C’est là que le bât blesse pour les syndicats de Florange. "Hors de question de considérer cette signature comme une décharge de responsabilité! La direction sait où elle s’engage en demandant aux salariés de reprendre le travail, dans des conditions que nous estimons dangereuses, pas question que les opérateurs ou les chefs de postes portent seuls ce risque sur leur épaules", estime la CGT dans une communication à ses adhérents.
Inspection du travail
Face à ce mode opératoire, les organisations syndicales ont envoyé à l’inspection du travail, saisie par la CGT après le dépôt d’un droit d’alerte pour danger grave et imminent, leurs remarques et leurs interrogations sur les conditions dans lesquelles pouvait s’effectuer le redémarrage. Ils soulignent le manque de moyens, de masques, de gants, de gel hydro-alcoolique, et même la question des bleus de travail: doit-on en changer à chaque poste plutôt qu'à la fin de chaque cycle?L’inspecteur du travail avait déjà, dans un courrier électronique à la direction mercredi 25 mars, établit qu’"il (m)’apparait également important de souligner que ma première analyse des éléments transmis, en lien avec ma hiérarchie, fait apparaître quelques interrogations quant aux mesures mises en place".
Par ailleurs, Philippe Verbeke, représentant syndical national CGT ArcelorMittal Atlantique et Lorraine, a écrit à sa direction et au Ministère du Travail mercredi 25 mars que "(le) groupe doit s’inscrire pleinement dans cette démarche et éviter de faire travailler des salariés pour des activités non vitales au bon fonctionnement de la nation pendant cette crise sanitaire sans précédent (…) pour l’essentiel, il faut stopper toutes les productions non vitales".
Redémarrage, vraiment ?
Interrogé sur le redémarrage des lignes de production, la communication du site de Florange refuse de commenter dans le détail, évoquant "des informations sensibles dont pourraient se servir nos concurrents".L’argument est recevable, à ceci près que ces informations sont diffusées en temps réel sur les réseaux sociaux par les organisations syndicales, et les salariés eux-mêmes. Il s’agit donc "d'un redémarrage progressif", car "la demande de nos clients a diminué". Très étonnant… Quand la direction tente de convaincre les salariés de reprendre le travail par la nécessité de répondre le plus rapidement possible aux commandes pressantes des clients ! "Franchement, ça sert à quoi de produire coûte que coûte des petits volumes, avec en plus une qualité merdique?" résume un cadre de l’entreprise, guère convaincu par la stratégie industrielle du groupe.

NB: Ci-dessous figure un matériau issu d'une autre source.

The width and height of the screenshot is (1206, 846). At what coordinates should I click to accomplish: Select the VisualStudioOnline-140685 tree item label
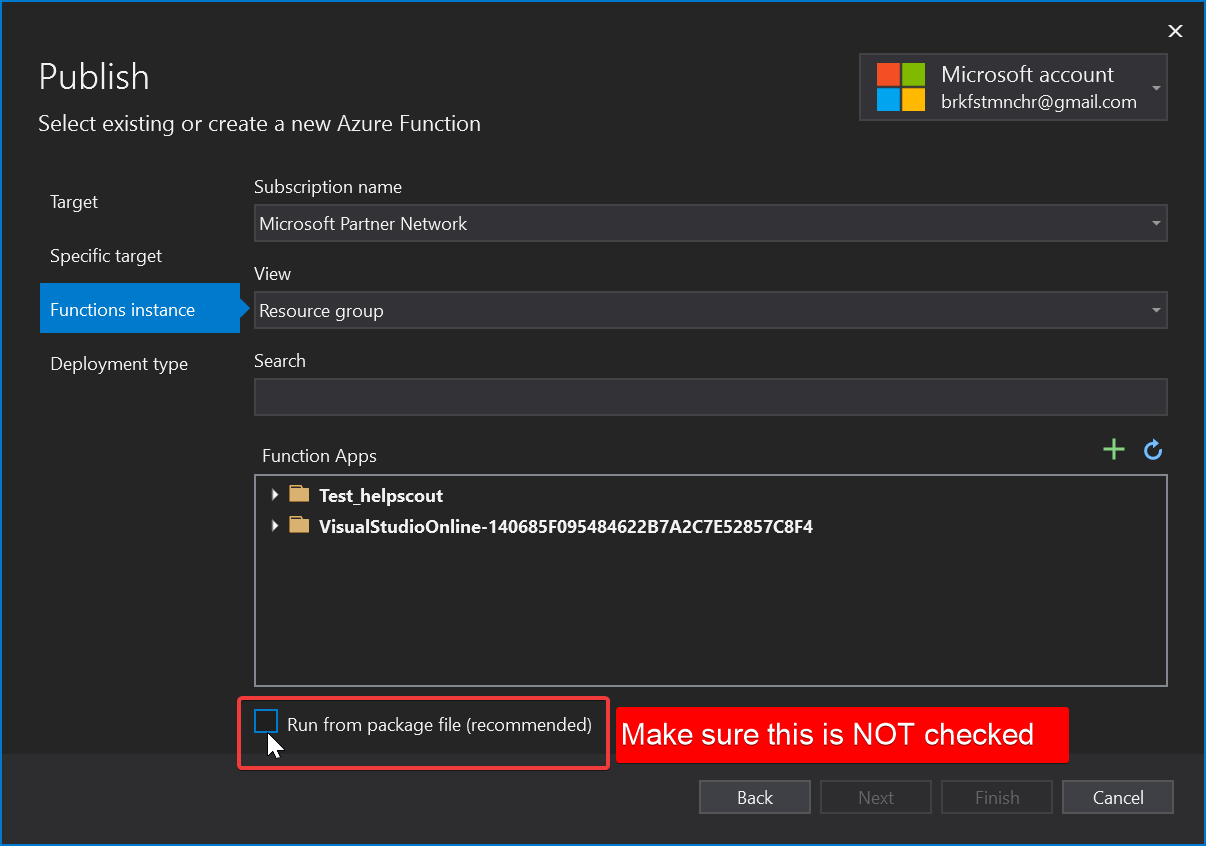tap(565, 526)
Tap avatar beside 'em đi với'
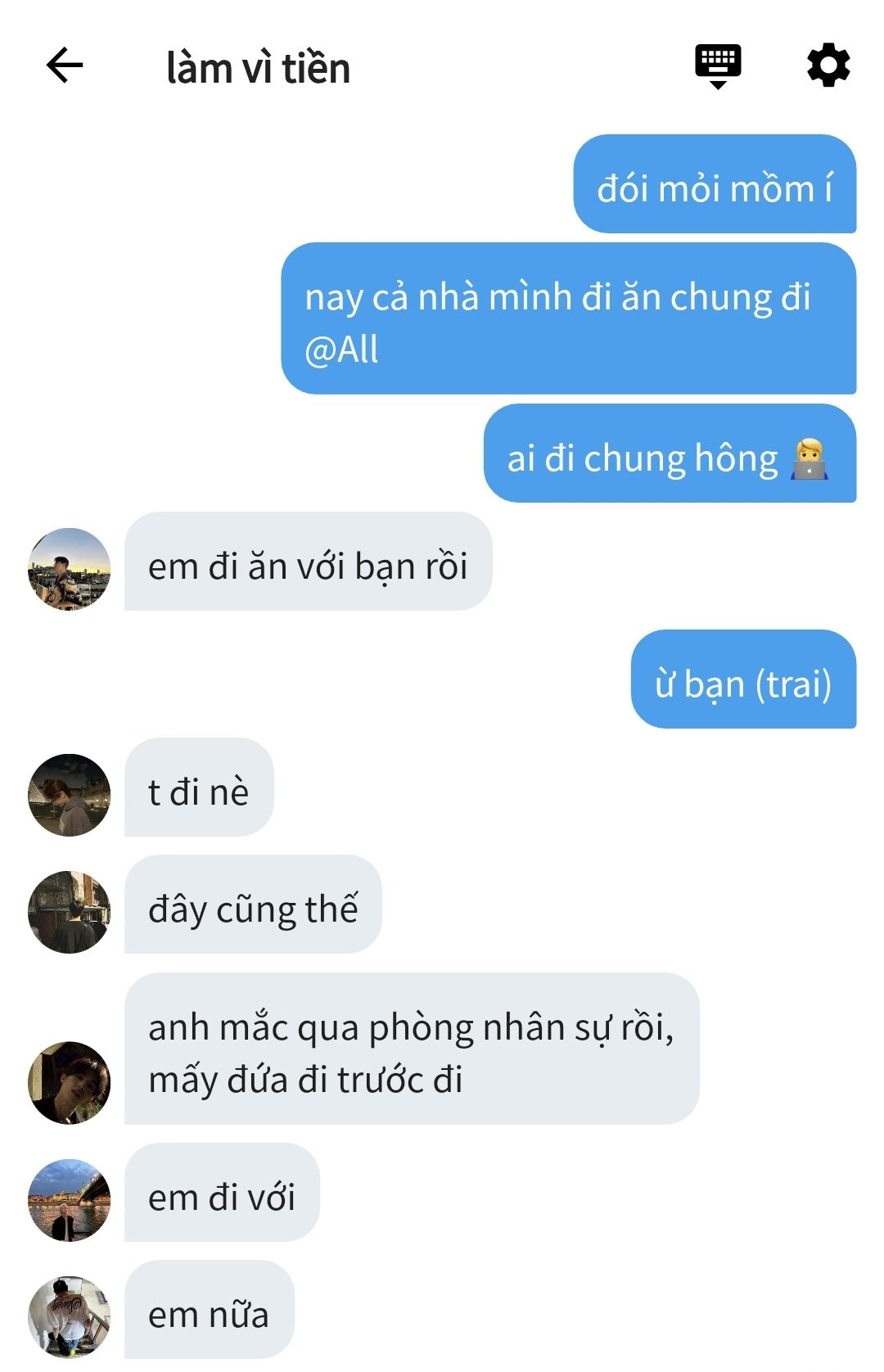 pos(70,1200)
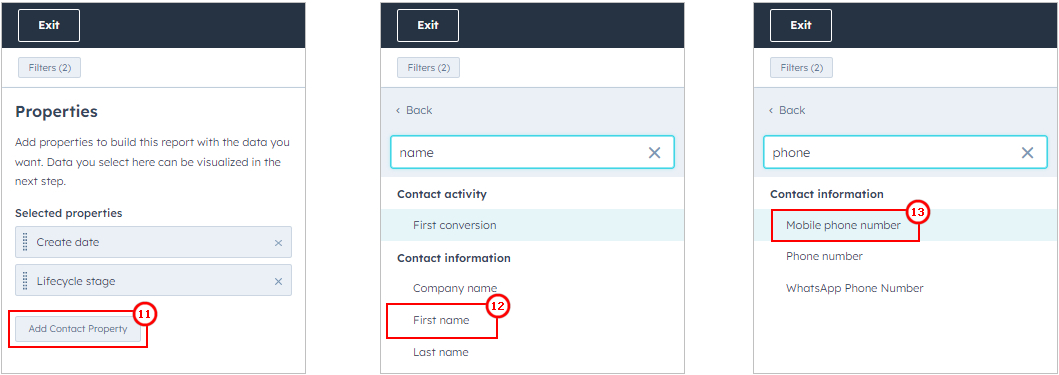Open Filters (2) in the right panel
The height and width of the screenshot is (375, 1059).
pos(801,68)
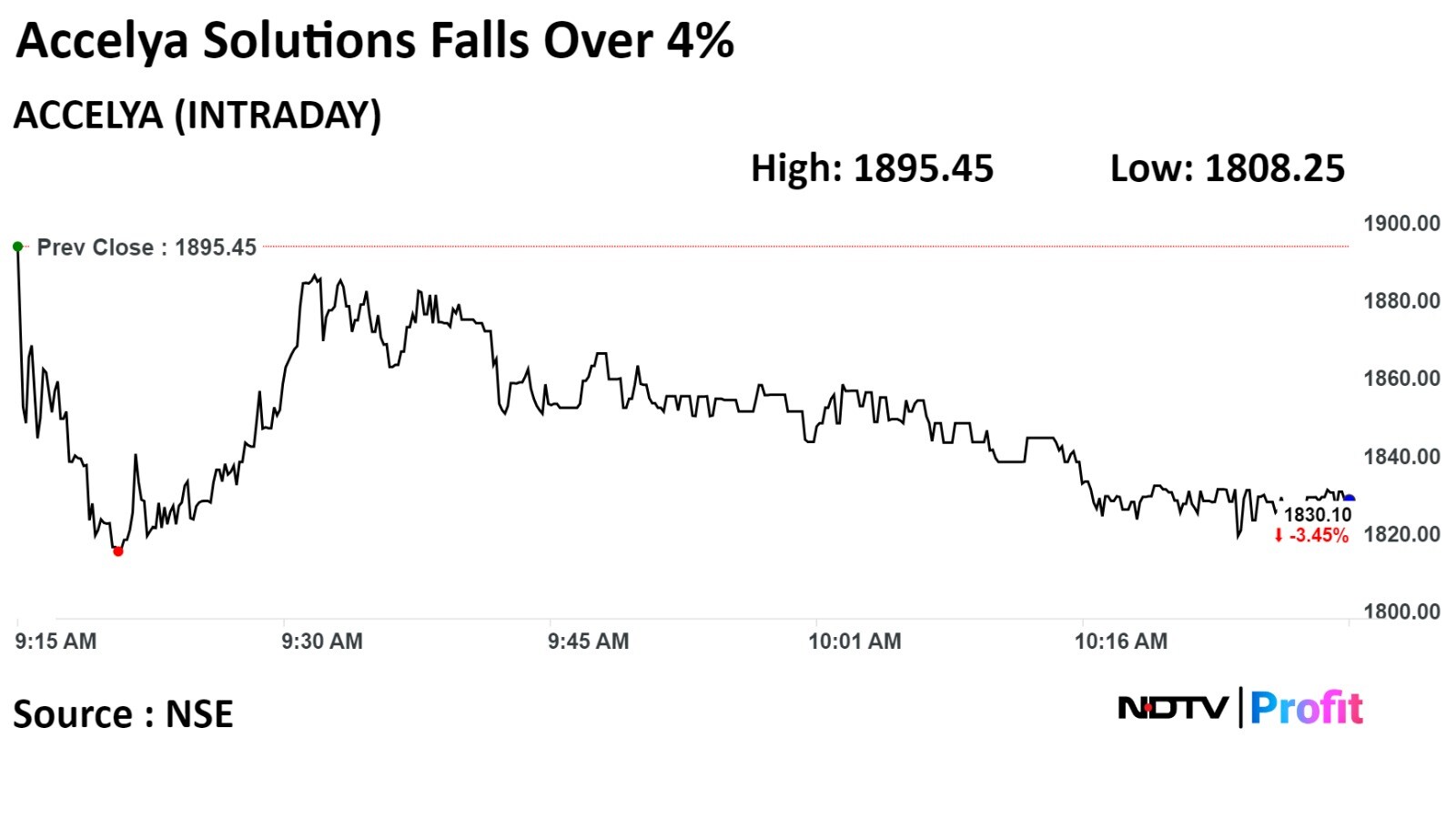The image size is (1456, 819).
Task: Click the blue current-price dot
Action: pos(1350,499)
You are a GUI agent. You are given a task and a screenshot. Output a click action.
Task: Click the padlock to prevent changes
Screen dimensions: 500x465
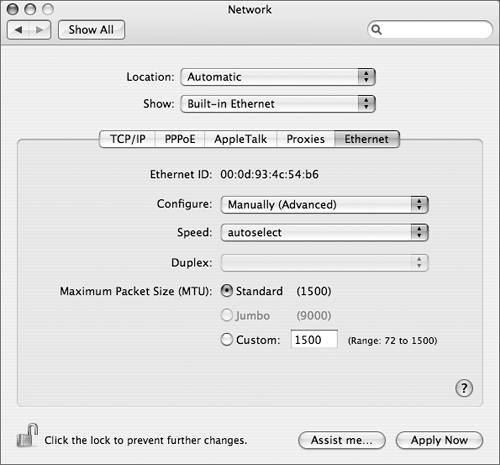tap(27, 436)
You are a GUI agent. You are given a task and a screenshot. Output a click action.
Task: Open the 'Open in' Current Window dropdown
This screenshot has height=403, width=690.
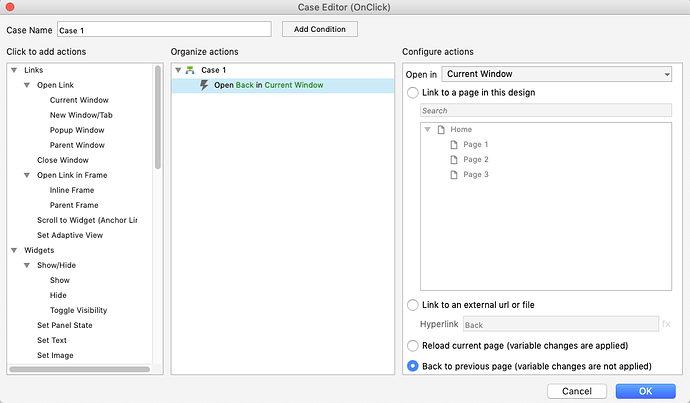pos(555,74)
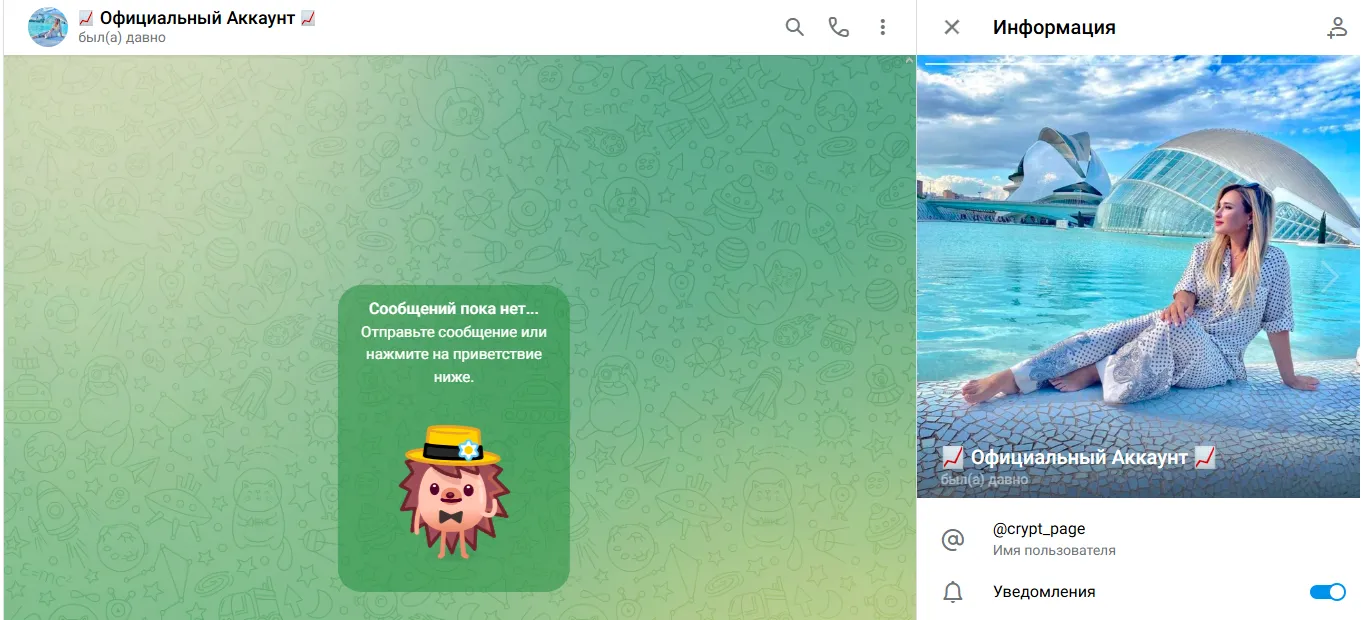Open the three-dot more options menu
The width and height of the screenshot is (1361, 620).
pyautogui.click(x=882, y=27)
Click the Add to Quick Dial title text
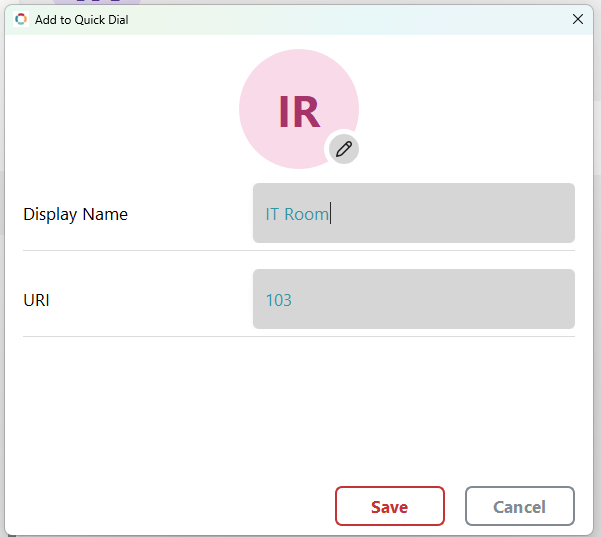Viewport: 601px width, 537px height. [x=82, y=20]
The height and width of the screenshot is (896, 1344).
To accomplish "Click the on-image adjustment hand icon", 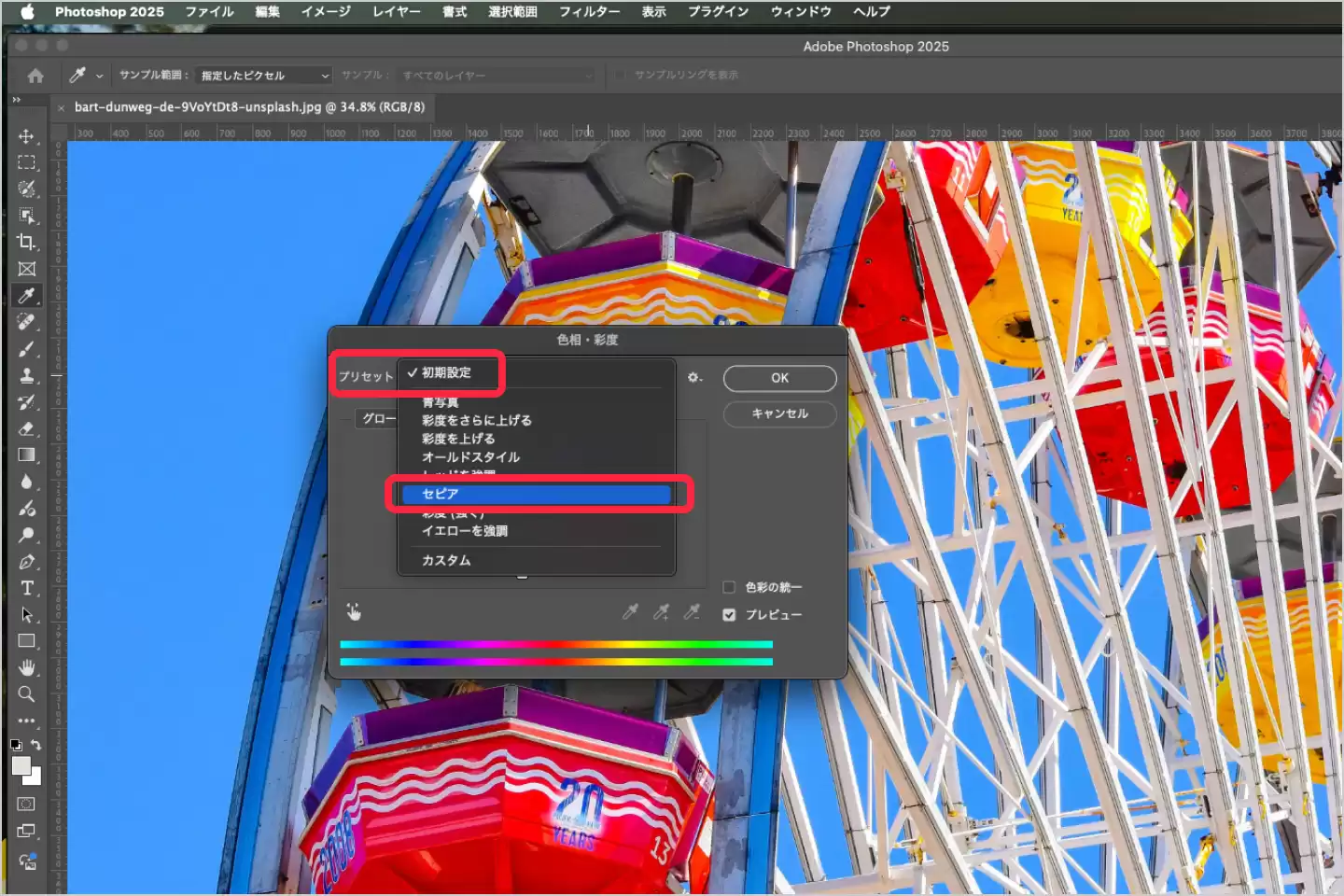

Dans les faits, le redémarrage acté pour mercredi 25 mars 2020 a du plomb dans l’aile. Le train à chaud, laminoir qui transforme les blooms d’acier en fine bobine, ne pourra pas redémarrer avant lundi 30 mars. Le laminoir à froid dit "5 cages" a tourné sur une équipe jeudi 26, mais ne tournera pas aujourd’hui vendredi 27, faute d’effectifs suffisants. Plus grave, la cokerie, dont l’activité doit être maintenue coûte que coûte en raison des risques liés au classement Seveso 2 de l’outil, bat tous les records d’absentéisme: 40 % des cokiers manquent à l’appel.
"A la logistique hier, 5 salariés sur une équipe de 17, chef de poste compris: ils ont réussi à charger une rame, mais c’est du bricolage, c’est pas sérieux... Ce week-end ça bossera pas, et ça m’étonnerait que lundi les gars retournent au boulot, avec un pic d’épidémie attendu dans les prochains jours" résume ce sidérurgiste plus que jamais convaincu: "notre place, elle est à la maison, confinés comme tout le monde".